Copy all of the entries below line for line, with no changes.

— Start Data rows —

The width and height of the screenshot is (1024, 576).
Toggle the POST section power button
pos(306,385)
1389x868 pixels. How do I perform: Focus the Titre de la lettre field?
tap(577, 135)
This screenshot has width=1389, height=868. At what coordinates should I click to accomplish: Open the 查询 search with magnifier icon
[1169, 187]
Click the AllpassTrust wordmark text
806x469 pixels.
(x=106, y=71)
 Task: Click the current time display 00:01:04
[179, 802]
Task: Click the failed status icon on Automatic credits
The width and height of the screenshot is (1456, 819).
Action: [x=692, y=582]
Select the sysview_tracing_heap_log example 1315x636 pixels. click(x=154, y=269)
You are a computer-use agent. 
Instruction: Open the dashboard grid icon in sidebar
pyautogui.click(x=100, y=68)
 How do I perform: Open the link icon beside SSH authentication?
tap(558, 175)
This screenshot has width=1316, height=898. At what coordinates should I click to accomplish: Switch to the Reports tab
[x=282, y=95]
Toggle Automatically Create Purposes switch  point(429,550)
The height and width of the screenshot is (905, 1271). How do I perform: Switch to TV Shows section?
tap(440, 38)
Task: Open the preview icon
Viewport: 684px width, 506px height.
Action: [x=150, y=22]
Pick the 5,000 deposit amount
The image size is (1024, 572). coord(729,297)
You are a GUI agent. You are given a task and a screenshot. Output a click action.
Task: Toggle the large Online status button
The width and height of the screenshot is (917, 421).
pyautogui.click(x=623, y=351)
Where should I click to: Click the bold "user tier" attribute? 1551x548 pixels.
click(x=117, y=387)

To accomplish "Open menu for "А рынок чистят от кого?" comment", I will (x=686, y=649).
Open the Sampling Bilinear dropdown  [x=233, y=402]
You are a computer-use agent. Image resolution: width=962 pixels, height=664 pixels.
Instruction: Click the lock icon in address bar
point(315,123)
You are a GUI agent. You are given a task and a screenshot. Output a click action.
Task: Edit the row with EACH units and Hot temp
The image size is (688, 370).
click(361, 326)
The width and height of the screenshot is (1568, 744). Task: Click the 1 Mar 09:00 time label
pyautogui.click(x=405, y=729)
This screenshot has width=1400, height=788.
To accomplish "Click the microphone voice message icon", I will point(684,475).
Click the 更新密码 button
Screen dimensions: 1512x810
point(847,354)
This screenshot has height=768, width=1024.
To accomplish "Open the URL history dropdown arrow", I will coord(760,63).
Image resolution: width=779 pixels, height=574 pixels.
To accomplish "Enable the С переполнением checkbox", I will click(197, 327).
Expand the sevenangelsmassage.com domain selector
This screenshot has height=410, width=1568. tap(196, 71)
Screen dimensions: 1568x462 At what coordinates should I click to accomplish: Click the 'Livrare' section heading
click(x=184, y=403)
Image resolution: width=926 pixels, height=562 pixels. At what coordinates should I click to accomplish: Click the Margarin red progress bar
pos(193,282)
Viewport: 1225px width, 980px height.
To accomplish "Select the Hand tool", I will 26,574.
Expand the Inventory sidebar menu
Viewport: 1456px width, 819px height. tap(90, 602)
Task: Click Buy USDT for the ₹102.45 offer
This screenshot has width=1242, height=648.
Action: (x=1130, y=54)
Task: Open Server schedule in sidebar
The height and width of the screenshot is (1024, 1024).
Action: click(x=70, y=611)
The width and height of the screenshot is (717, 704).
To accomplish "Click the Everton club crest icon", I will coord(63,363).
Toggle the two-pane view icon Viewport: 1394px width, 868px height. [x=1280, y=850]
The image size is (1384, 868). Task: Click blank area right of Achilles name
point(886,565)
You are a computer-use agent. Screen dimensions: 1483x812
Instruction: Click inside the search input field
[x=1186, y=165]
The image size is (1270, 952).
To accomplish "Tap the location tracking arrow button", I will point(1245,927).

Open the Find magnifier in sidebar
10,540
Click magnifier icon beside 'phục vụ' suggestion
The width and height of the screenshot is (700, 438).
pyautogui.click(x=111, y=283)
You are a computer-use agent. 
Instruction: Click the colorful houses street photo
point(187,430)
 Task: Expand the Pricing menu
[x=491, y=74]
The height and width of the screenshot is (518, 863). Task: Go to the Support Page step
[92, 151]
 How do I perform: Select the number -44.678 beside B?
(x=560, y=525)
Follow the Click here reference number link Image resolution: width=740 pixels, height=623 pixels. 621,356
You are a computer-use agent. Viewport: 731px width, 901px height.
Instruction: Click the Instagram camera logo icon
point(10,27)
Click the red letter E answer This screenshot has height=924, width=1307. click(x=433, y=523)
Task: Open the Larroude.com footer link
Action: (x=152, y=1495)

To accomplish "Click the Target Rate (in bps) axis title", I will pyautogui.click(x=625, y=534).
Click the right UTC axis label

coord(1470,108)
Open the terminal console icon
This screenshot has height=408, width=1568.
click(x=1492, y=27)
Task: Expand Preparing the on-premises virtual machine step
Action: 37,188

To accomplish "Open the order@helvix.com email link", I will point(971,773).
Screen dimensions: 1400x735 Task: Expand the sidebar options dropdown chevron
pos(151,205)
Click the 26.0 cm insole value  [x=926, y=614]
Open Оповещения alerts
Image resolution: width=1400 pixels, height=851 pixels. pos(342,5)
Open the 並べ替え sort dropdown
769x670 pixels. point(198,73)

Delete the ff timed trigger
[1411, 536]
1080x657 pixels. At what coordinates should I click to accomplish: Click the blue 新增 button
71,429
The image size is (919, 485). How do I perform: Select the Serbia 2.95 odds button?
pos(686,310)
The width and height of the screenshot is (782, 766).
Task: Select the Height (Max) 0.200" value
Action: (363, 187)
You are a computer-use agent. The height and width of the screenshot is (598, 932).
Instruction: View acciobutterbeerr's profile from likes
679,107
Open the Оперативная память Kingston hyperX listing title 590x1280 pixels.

— End Data rows —

The reply:
The width and height of the screenshot is (1024, 576).
Toggle the POST section power button
pos(306,385)
1389x868 pixels. How do I perform: Focus the Titre de la lettre field?
tap(577, 135)
This screenshot has width=1389, height=868. At what coordinates should I click to accomplish: Open the 查询 search with magnifier icon
[1169, 187]
Click the AllpassTrust wordmark text
806x469 pixels.
(x=106, y=71)
 Task: Click the current time display 00:01:04
[179, 802]
Task: Click the failed status icon on Automatic credits
The width and height of the screenshot is (1456, 819).
Action: [x=692, y=582]
Select the sysview_tracing_heap_log example 1315x636 pixels. click(x=154, y=269)
You are a computer-use agent. 
Instruction: Open the dashboard grid icon in sidebar
pyautogui.click(x=100, y=68)
 How do I perform: Open the link icon beside SSH authentication?
tap(558, 175)
This screenshot has width=1316, height=898. At what coordinates should I click to accomplish: Switch to the Reports tab
[x=282, y=95]
Toggle Automatically Create Purposes switch  point(429,550)
The height and width of the screenshot is (905, 1271). How do I perform: Switch to TV Shows section?
tap(440, 38)
Task: Open the preview icon
Viewport: 684px width, 506px height.
Action: [x=150, y=22]
Pick the 5,000 deposit amount
The image size is (1024, 572). coord(729,297)
You are a GUI agent. You are given a task and a screenshot. Output a click action.
Task: Toggle the large Online status button
The width and height of the screenshot is (917, 421).
pyautogui.click(x=623, y=351)
Where should I click to: Click the bold "user tier" attribute? 1551x548 pixels.
click(x=117, y=387)

To accomplish "Open menu for "А рынок чистят от кого?" comment", I will (x=686, y=649).
Open the Sampling Bilinear dropdown  [x=233, y=402]
You are a computer-use agent. Image resolution: width=962 pixels, height=664 pixels.
Instruction: Click the lock icon in address bar
point(315,123)
You are a GUI agent. You are given a task and a screenshot. Output a click action.
Task: Edit the row with EACH units and Hot temp
The image size is (688, 370).
click(361, 326)
The width and height of the screenshot is (1568, 744). Task: Click the 1 Mar 09:00 time label
pyautogui.click(x=405, y=729)
This screenshot has width=1400, height=788.
To accomplish "Click the microphone voice message icon", I will point(684,475).
Click the 更新密码 button
Screen dimensions: 1512x810
point(847,354)
This screenshot has height=768, width=1024.
To accomplish "Open the URL history dropdown arrow", I will coord(760,63).
Image resolution: width=779 pixels, height=574 pixels.
To accomplish "Enable the С переполнением checkbox", I will click(197, 327).
Expand the sevenangelsmassage.com domain selector
This screenshot has height=410, width=1568. tap(196, 71)
Screen dimensions: 1568x462 At what coordinates should I click to accomplish: Click the 'Livrare' section heading
click(x=184, y=403)
Image resolution: width=926 pixels, height=562 pixels. At what coordinates should I click to accomplish: Click the Margarin red progress bar
pos(193,282)
Viewport: 1225px width, 980px height.
To accomplish "Select the Hand tool", I will 26,574.
Expand the Inventory sidebar menu
Viewport: 1456px width, 819px height. tap(90, 602)
Task: Click Buy USDT for the ₹102.45 offer
This screenshot has width=1242, height=648.
Action: (x=1130, y=54)
Task: Open Server schedule in sidebar
The height and width of the screenshot is (1024, 1024).
Action: click(x=70, y=611)
The width and height of the screenshot is (717, 704).
To accomplish "Click the Everton club crest icon", I will coord(63,363).
Toggle the two-pane view icon Viewport: 1394px width, 868px height. [x=1280, y=850]
The image size is (1384, 868). Task: Click blank area right of Achilles name
point(886,565)
You are a computer-use agent. Screen dimensions: 1483x812
Instruction: Click inside the search input field
[x=1186, y=165]
The image size is (1270, 952).
To accomplish "Tap the location tracking arrow button", I will point(1245,927).

Open the Find magnifier in sidebar
10,540
Click magnifier icon beside 'phục vụ' suggestion
The width and height of the screenshot is (700, 438).
pyautogui.click(x=111, y=283)
You are a computer-use agent. 
Instruction: Click the colorful houses street photo
point(187,430)
 Task: Expand the Pricing menu
[x=491, y=74]
The height and width of the screenshot is (518, 863). Task: Go to the Support Page step
[92, 151]
 How do I perform: Select the number -44.678 beside B?
(x=560, y=525)
Follow the Click here reference number link Image resolution: width=740 pixels, height=623 pixels. 621,356
You are a computer-use agent. Viewport: 731px width, 901px height.
Instruction: Click the Instagram camera logo icon
point(10,27)
Click the red letter E answer This screenshot has height=924, width=1307. click(x=433, y=523)
Task: Open the Larroude.com footer link
Action: (x=152, y=1495)

To accomplish "Click the Target Rate (in bps) axis title", I will pyautogui.click(x=625, y=534).
Click the right UTC axis label

coord(1470,108)
Open the terminal console icon
This screenshot has height=408, width=1568.
click(x=1492, y=27)
Task: Expand Preparing the on-premises virtual machine step
Action: 37,188

To accomplish "Open the order@helvix.com email link", I will point(971,773).
Screen dimensions: 1400x735 Task: Expand the sidebar options dropdown chevron
pos(151,205)
Click the 26.0 cm insole value  [x=926, y=614]
Open Оповещения alerts
Image resolution: width=1400 pixels, height=851 pixels. pos(342,5)
Open the 並べ替え sort dropdown
769x670 pixels. point(198,73)

Delete the ff timed trigger
[1411, 536]
1080x657 pixels. At what coordinates should I click to accomplish: Click the blue 新增 button
71,429
The image size is (919, 485). How do I perform: Select the Serbia 2.95 odds button?
pos(686,310)
The width and height of the screenshot is (782, 766).
Task: Select the Height (Max) 0.200" value
Action: (363, 187)
You are a computer-use agent. The height and width of the screenshot is (598, 932).
Instruction: View acciobutterbeerr's profile from likes
679,107
Open the Оперативная память Kingston hyperX listing title 590x1280 pixels.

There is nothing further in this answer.